Further details are provided in McCracken et al (under review).
Procedures
One hundred eighty-two (182) children and adolescents with ADHD completed an eight-week double-blind randomized controlled trial with three arms: DMPH: d-methylphenidate extended-release (5 – 20 mg/day; treated from baseline to 4 weeks with placebo (PBO), and from week 4 to week 8 with DMPH); GUAN: guanfacine (1 – 3 mg/day for 8 weeks); COMB: treated from baseline to week 4 with guanfacine, and then from week 4 to week 8 with the combination of guanfacine and DMPH. Treatments were masked by the use of matching placebo capsules, and similar twice-daily study material administration. The study design is further detailed in McCracken et al (under review). Mean final (week 8) daily doses of DMPH were 16.0 (3.9) mg for DMPH and 15.1 (4.8) mg for COMB. Mean final total daily doses of guanfacine were 2.2 (0.7) mg for GUAN and 2.4 (0.6) mg for COMB, given twice daily. Mean mg/kg daily doses of guanfacine were 0.06 (0.03) mg/kg/d for both guanfacine groups. We consider here the cognitive assessment results obtained at baseline (week 0), midpoint (week 4), and endpoint (week 8). The main experimental design and analysis strategy are based on the assumption that for all medications after 4 weeks the participant has been titrated to their optimal dose(s), and that there are no further changes expected beyond the effects achieved after 4 weeks on a given treatment (see also McCracken et al). Participants were generally tested in the late morning or early afternoon (after initial clinical ratings); testing was executed by trained examiners blind to clinical history, clinical ratings, and treatment group assignment.
In the non-clinical comparison group, additional analyses focused on 38 individuals who had both baseline testing and re-testing 8 weeks later, to permit direct estimation of test-retest changes independently from treatment.

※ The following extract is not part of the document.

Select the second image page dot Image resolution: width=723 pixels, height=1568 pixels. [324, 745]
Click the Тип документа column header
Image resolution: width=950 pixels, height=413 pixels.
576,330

We constructed four cognitive domain scores (working memory, response inhibition, reaction time, and reaction time variability) using 20 test variables derived from 10 tests, based on a combination of a priori assignments of test variables to functional domains, then exploratory and finally confirmatory factor analysis (CFA) to assess the validity of the assignments. The specific test variables assigned to each cognitive domain are listed in Table 1. Each domain score was constructed as the mean of standardized scores on the contributing variables.
Table 1.
WMa | Spatial Working Memory – mean accuracy |
WM | WISC-IV Digit Span Forward – total raw score |
WM | WISC-IV Spatial Span Forward– total raw score |
WM | WISC-IV Digit Span Backward – total raw score |
WM | WISC-IV Spatial Span Backward – total raw score |
WM | WISC-IV Letter Number Sequencing – total raw score |
Inhibitiona | Stop Signal Test – mean Stop Signal Reaction Time |
Inhibition | D-KEFS CWIT, Inhibition raw score |
Inhibition | D-KEFS CWIT Inhibition/Switching raw score (controlling for Color Naming and Word Reading scores) |
Inhibition | D-KEFS Trail Making Test Number-Letter Switching raw score (controlling for Visual Scanning and Number Sequencing scores) |
Inhibitiona | Attention Networks Test, total errors (reversed sign) |
SoPa | Time Discrimination Test, median correct RT |
SoPa | Attention Networks Test, mean RT |
SoPa | Go-NoGo Test, mean RT for valid hits |
SoPa | Spatial Working Memory, mean RT correct trials |
RTVa | Time Discrimination Test, SD of valid RT |
RTVa | Attention Networks Test, SD of valid RT |
RTVa | Stop Signal Test, SD of “Go” RT |
RTVa | Go-NoGo Test, SD of valid RT |
RTVa | Spatial Working Memory, SD of RT correct trials |
Note. Further details and key references for each test are provided in Supplement 1, available online. CWIT = Color-Word Interference Test; D-KEFS = Delis-Kaplan Executive Function System; RTV = Response Time Variability; SoP = Speed of Processing; WISC-IV = Wechsler Intelligence Scale for Children–Fourth Edition; WM = Working Memory.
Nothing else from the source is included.